The sources claim that efforts to get competitions at the various levels going again since the lifting of the COVID-19 protocols have been stalled by the leadership of the sport.
“We have no structure, as they don’t even know how many clubs are operating,” one source said.
Lue’s detractors also proclaim that he has allowed deals brokered by Lothian to end by not being able to fulfil basic requirements.
According to one insider, the JTTA had a two-year renewable deal with table tennis equipment manufacturer Stag from India. Under the agreement, Stag provides Jamaica with equipment (tables, racquets, nets, counters, balls, barriers, etc.), with the JTTA having to find the shipping costs and the island’s players wearing the Stag brand at international tournaments.
“We could have gotten it again.
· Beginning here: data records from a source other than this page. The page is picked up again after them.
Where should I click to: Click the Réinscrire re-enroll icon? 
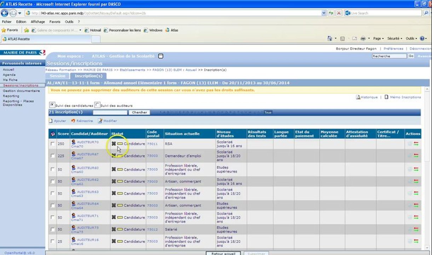(73, 121)
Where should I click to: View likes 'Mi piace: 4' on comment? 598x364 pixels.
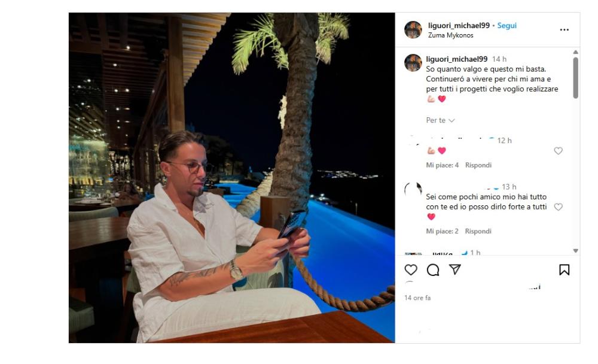pos(443,165)

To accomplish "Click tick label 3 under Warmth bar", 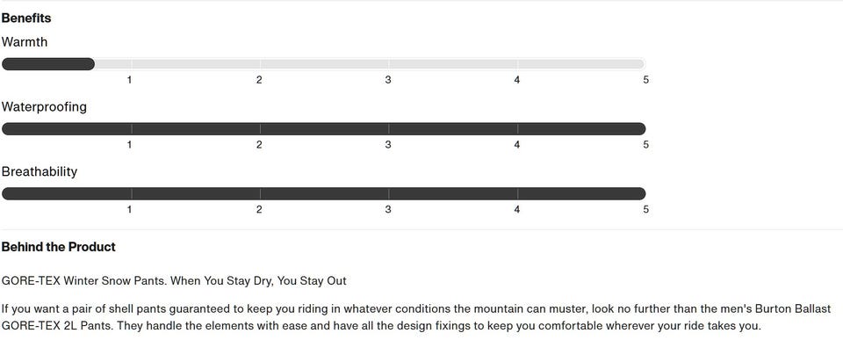I will [388, 80].
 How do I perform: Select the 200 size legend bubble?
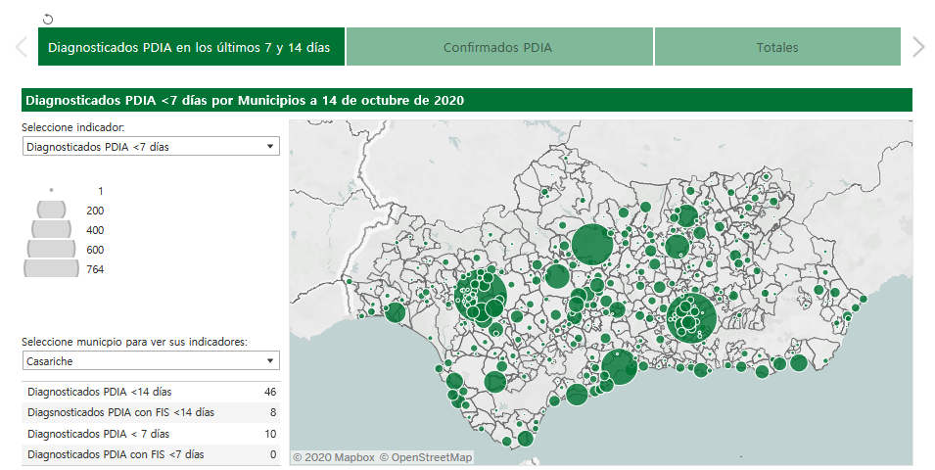pyautogui.click(x=51, y=210)
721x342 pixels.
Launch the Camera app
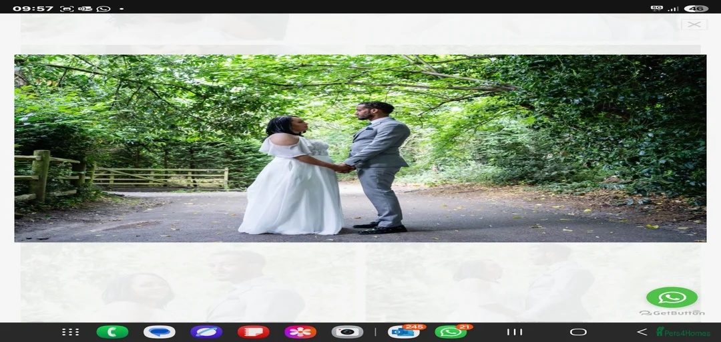(347, 332)
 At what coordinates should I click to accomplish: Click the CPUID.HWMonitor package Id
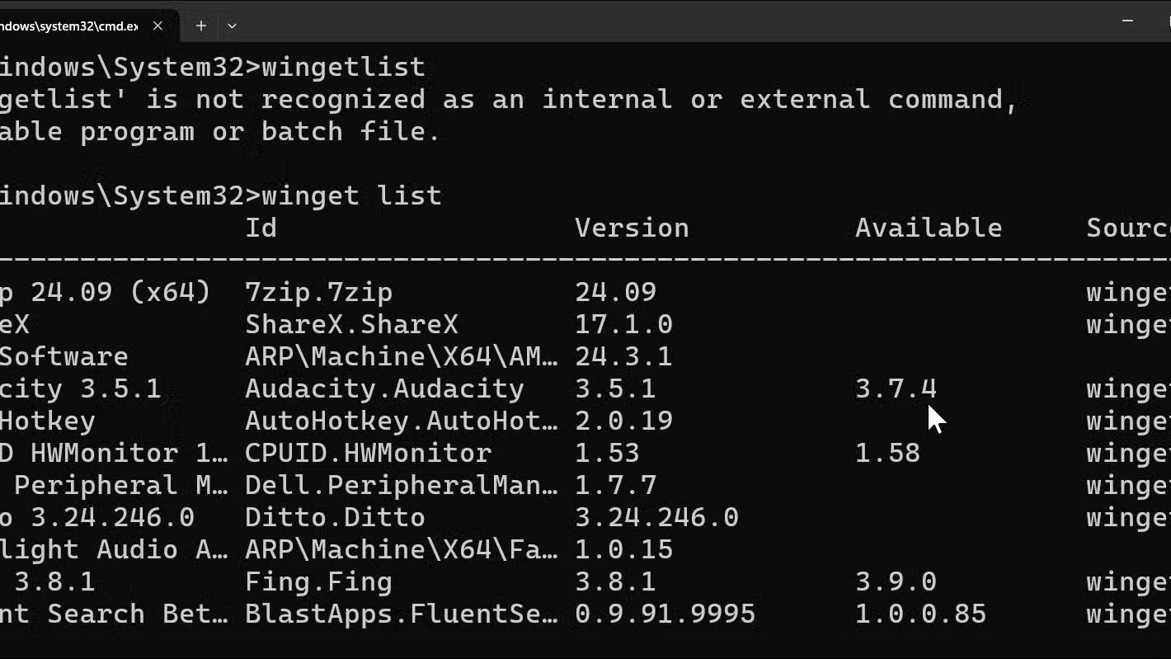[x=368, y=453]
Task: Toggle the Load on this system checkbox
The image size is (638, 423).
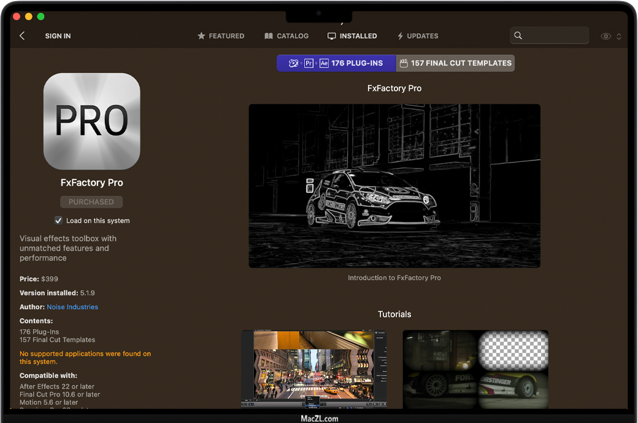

All we needed to do was to sign the deal and send the money to ship it to Jamaica because we were getting them free, but it would be a tidy sum to ship it. That deal has fallen through under this administration,” a source said.
It was also outlined that Jamaica is yet to fully benefit from a bilateral deal with the world’s top-playing table tennis country, China. Under the agreement, Jamaica would take on the expenses for Chinese coaches in Jamaica while they lecture their Jamaican counterparts on mastering the sport.
A meeting to have JTTA president Lue respond to The Sunday Gleaner about the going concerns on Wednesday fell through.